You know you're getting old when nostalgia lists no longer apply to you.

While I remember it I can't relate to that list either despite being a teenager for the first two years of the 90s.


----------



## PM1234 (2 Jul 2008)

ney001 said:


> 12. You started to watch Tennis. Can’t say I recall why…

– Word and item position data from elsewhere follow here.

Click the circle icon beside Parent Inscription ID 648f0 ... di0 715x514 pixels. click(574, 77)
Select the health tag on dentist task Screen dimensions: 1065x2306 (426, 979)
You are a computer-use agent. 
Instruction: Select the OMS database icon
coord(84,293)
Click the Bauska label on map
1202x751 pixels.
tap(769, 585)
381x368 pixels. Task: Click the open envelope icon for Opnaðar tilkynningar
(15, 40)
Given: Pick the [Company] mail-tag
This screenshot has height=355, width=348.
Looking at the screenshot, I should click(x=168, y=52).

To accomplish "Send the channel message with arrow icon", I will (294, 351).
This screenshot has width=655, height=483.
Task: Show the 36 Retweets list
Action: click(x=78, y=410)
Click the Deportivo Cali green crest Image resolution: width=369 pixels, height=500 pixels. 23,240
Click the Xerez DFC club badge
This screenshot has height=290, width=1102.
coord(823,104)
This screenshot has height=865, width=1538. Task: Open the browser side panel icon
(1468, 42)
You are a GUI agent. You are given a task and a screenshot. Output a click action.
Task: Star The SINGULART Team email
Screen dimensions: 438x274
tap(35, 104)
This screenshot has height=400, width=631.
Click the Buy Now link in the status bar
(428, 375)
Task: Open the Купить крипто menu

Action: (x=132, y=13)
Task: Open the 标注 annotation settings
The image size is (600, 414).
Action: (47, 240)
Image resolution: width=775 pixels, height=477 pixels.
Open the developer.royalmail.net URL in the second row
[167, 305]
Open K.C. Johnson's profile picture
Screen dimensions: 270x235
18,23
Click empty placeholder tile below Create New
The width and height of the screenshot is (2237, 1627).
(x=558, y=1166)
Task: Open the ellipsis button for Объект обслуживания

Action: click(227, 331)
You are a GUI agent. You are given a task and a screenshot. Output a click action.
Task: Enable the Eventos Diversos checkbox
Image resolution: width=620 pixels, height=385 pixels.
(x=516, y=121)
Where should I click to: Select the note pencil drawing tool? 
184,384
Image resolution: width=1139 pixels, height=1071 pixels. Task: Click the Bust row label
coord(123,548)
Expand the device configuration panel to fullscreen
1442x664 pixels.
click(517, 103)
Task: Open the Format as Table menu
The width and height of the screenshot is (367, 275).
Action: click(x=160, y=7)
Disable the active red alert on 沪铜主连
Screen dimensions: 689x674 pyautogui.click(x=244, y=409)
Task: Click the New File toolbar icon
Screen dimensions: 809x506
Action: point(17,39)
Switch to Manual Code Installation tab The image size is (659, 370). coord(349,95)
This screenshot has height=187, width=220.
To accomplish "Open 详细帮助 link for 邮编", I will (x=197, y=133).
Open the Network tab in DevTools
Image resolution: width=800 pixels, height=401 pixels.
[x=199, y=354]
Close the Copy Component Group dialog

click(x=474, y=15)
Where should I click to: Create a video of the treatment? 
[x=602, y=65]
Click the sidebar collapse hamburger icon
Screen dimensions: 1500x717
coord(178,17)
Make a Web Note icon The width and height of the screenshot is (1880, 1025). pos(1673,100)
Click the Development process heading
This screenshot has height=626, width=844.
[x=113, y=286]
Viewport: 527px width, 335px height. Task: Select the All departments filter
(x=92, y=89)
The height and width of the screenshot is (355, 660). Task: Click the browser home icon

You had to watch it when Wimbledon was on tv 

I remember requesting the DJ to play Wonderwall in a 'disco' and instead he played Cotton Eye Joe and 'dedicated' it to us.  The painful memory had just about faded until I read this thread 

Disco = club
Requesting songs as if the DJ was our personal jukebox was acceptable (although on reflection the DJ probably didn't appreciate it too much)!


----------



## bazermc (4 Jul 2008)

What about: "you remembered the last time Dublin won Sam!"


----------



## ney001 (4 Jul 2008)

PM1234 said:


> You had to watch it when Wimbledon was on tv
> 
> I remember requesting the DJ to play Wonderwall in a 'disco' and instead he played Cotton Eye Joe and 'dedicated' it to us.  The painful memory had just about faded until I read this thread
> 
> ...



I remember that the ONLY reason I watched and became interested in Tennis was Andre Agassi back when he had long flowing locks and a beard.   Every time Wimbledon was on, the streets would be teeming with kids out playing tennis, we used to draw the tennis courts in chalk on the road.  I also remember big games of football and rounders on the road during the summer and when the dads came home from work they would all join in -  great fun.


----------



## ninsaga (7 Jul 2008)

ney001 said:


> 12. You started to watch Tennis. Can’t say I recall why…



............oh the reason for that was very simple.... John McEnroe ........outbursts & flair have never graced the lawns of Wimbledon as much since!


----------



## FredBloggs (7 Jul 2008)

ney001 said:


> 4. You’ve only just turned thirty yet your doctor tells you that you have the wrists of a severely arthritic eighty year old thanks to days spent in the arcade on Street Fighter.


 
well at least thats how you explain to your doctor how your wrists were worn out during your teenage years


----------



## gipimann (7 Jul 2008)

ninsaga said:


> ....certainly was... Liam Nolan was the main man with Brendan ????? Then again..... maybe that was the 70's
> 
> ninsaga


 
Brendan O Reilly is yer man!


----------



## reds (7 Jul 2008)

ney001 said:


> 12. You started to watch Tennis. Can’t say I recall why…




Andre Agassi made it cool.


----------



## Purple (7 Jul 2008)

GeneralZod said:


> While I remember it I can't relate to that list either despite being a teenager for the first two years of the 90s.


 Same here.


----------



## The_Banker (7 Jul 2008)

ninsaga said:


> ............oh the reason for that was very simple.... John McEnroe ........outbursts & flair have never graced the lawns of Wimbledon as much since!


 
Was McEnroe still playing in the 90s?

I would say it was more to do with a Russian tennis player!!!


----------



## ninsaga (7 Jul 2008)

Damn  - looks like I just lost a decade somewhere!


----------